Records from a collection:
········

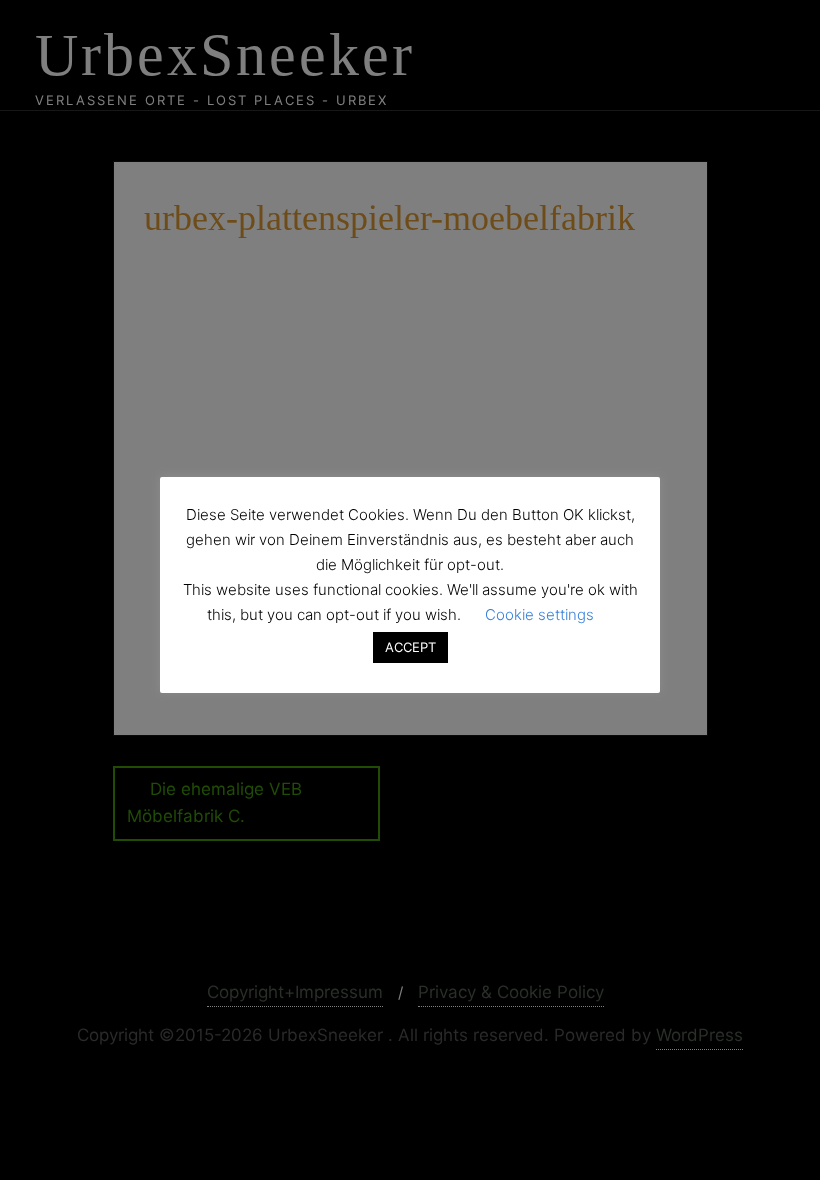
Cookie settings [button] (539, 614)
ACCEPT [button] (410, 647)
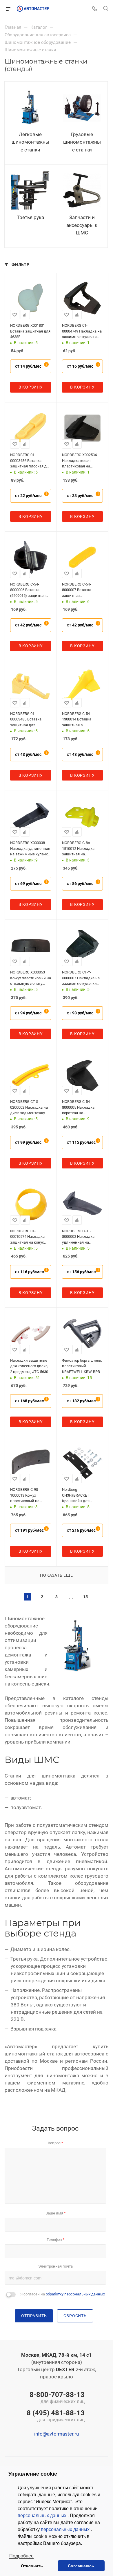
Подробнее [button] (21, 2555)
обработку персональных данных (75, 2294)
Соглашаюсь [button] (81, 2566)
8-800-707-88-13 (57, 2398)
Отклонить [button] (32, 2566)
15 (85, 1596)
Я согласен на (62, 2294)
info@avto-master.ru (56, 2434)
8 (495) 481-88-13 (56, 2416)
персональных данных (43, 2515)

········

▸ Task objective
Print each record exactly as it stands, skipping the pictures.

▸ Exercise output
Cookie settings [button] (539, 614)
ACCEPT [button] (410, 647)
Подробнее [button] (21, 2555)
обработку персональных данных (75, 2294)
Соглашаюсь [button] (81, 2566)
8-800-707-88-13 (57, 2398)
Отклонить [button] (32, 2566)
15 (85, 1596)
Я согласен на (62, 2294)
info@avto-master.ru (56, 2434)
8 (495) 481-88-13 (56, 2416)
персональных данных (43, 2515)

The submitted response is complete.